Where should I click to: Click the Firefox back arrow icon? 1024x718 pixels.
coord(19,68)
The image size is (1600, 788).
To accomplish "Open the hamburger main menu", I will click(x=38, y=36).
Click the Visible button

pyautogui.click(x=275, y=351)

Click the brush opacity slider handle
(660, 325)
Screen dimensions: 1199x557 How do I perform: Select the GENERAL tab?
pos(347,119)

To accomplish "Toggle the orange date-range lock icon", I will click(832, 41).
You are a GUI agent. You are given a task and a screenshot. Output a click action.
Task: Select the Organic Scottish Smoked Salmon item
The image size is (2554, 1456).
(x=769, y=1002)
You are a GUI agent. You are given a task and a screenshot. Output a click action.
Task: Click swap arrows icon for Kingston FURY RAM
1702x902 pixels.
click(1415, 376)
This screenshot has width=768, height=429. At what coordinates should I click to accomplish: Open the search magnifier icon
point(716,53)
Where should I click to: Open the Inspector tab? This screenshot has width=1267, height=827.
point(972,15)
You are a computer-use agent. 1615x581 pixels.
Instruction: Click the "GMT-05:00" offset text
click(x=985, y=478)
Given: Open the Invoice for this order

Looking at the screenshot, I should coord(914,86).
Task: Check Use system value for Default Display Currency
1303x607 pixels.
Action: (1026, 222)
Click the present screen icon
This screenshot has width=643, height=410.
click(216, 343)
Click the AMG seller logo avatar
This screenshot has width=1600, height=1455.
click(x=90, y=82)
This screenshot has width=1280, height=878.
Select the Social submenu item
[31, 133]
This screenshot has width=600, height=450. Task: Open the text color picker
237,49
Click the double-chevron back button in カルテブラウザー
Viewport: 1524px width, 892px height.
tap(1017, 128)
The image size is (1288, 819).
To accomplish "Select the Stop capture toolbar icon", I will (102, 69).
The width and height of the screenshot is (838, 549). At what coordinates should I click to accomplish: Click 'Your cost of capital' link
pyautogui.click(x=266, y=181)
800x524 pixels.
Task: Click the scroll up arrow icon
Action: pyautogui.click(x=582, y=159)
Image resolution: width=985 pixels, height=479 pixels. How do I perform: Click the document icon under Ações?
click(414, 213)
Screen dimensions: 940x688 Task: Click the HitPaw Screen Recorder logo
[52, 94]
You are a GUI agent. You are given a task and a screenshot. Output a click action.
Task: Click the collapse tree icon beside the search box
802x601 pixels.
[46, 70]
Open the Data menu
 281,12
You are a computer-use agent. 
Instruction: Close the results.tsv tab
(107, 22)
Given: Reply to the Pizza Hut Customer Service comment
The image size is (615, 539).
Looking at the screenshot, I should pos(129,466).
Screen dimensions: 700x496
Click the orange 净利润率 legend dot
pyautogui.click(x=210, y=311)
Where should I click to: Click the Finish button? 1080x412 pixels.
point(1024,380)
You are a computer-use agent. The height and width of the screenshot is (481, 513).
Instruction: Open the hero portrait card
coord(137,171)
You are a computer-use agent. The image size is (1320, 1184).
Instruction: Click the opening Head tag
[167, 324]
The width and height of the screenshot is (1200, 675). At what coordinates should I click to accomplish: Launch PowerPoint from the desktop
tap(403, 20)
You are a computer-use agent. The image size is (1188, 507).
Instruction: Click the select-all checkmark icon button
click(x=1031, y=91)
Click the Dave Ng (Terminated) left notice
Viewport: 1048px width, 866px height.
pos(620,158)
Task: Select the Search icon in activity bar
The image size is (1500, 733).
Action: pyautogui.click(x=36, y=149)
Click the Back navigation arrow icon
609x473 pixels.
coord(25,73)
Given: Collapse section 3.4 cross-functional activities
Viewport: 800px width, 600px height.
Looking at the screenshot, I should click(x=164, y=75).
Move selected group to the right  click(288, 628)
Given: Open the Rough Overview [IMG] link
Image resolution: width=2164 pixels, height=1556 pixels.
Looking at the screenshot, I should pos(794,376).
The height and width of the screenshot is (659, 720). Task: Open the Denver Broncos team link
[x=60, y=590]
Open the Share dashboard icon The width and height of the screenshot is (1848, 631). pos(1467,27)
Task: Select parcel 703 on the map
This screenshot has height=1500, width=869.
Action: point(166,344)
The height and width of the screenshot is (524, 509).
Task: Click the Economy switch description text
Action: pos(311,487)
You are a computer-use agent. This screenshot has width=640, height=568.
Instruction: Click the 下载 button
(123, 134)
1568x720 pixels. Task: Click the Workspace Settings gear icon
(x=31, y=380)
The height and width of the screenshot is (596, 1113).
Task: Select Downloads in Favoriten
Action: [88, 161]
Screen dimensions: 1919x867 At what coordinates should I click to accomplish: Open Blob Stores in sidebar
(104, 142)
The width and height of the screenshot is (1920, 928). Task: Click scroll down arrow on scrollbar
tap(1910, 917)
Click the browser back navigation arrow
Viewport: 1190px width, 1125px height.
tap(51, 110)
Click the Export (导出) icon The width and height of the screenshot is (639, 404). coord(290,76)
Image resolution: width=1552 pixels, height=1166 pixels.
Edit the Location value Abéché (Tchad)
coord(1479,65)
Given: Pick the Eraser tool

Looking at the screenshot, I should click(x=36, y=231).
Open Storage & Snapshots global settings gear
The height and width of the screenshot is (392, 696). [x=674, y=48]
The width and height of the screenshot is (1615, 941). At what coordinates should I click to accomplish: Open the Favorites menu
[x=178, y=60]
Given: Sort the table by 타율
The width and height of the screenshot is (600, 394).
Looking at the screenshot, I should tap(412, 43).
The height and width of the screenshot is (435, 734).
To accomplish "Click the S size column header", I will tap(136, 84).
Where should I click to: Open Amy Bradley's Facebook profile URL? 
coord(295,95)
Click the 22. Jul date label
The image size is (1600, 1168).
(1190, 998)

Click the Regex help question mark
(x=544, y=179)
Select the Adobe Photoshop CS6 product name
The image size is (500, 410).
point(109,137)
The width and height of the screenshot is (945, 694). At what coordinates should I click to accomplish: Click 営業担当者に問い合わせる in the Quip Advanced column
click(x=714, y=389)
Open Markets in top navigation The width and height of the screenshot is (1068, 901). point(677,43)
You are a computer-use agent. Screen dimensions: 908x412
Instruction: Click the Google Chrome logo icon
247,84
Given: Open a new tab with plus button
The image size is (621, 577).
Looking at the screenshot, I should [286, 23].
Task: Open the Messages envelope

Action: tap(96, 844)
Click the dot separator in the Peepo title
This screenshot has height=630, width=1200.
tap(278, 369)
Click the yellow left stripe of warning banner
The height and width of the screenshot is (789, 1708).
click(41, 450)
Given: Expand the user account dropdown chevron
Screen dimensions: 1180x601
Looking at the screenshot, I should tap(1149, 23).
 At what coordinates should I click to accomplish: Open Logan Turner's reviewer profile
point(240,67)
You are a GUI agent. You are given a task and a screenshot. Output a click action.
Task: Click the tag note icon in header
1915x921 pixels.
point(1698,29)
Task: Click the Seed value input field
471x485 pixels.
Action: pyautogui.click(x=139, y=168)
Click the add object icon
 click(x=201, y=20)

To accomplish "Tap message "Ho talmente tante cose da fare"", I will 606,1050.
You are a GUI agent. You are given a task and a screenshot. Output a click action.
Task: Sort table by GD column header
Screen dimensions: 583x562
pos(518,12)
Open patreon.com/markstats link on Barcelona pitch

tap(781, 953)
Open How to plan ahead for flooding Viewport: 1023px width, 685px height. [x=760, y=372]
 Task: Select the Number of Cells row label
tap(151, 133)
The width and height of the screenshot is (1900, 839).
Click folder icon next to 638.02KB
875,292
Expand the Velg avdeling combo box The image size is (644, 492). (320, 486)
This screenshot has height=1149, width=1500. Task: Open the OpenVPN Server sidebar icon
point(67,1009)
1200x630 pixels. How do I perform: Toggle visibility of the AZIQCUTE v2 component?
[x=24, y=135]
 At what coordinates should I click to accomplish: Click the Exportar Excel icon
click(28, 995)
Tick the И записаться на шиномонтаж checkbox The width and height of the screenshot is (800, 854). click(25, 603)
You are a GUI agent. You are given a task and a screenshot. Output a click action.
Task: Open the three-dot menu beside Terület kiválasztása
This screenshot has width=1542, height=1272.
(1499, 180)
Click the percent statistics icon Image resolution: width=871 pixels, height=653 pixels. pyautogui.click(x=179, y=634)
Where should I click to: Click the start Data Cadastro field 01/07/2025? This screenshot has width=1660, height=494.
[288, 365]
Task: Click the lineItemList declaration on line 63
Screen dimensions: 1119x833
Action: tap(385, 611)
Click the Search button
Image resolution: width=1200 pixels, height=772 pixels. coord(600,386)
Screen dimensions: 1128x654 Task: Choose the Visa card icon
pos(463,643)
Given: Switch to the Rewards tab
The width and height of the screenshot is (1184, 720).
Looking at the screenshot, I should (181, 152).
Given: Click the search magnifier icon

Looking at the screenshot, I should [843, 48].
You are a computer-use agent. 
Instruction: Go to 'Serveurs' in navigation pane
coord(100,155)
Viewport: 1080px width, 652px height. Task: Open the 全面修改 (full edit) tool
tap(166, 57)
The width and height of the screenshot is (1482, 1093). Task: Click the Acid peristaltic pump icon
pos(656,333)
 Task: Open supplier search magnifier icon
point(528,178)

----------------

◆ Task item: All that should be written out is the stretch of lines above between the one holding "Given: Open the Rough Overview [IMG] link" and the one holding "Task: Select parcel 703 on the map", inclusive, exactly as given.

◆ Written reply:
Given: Open the Rough Overview [IMG] link
Image resolution: width=2164 pixels, height=1556 pixels.
Looking at the screenshot, I should pos(794,376).
The height and width of the screenshot is (659, 720). Task: Open the Denver Broncos team link
[x=60, y=590]
Open the Share dashboard icon The width and height of the screenshot is (1848, 631). pos(1467,27)
Task: Select parcel 703 on the map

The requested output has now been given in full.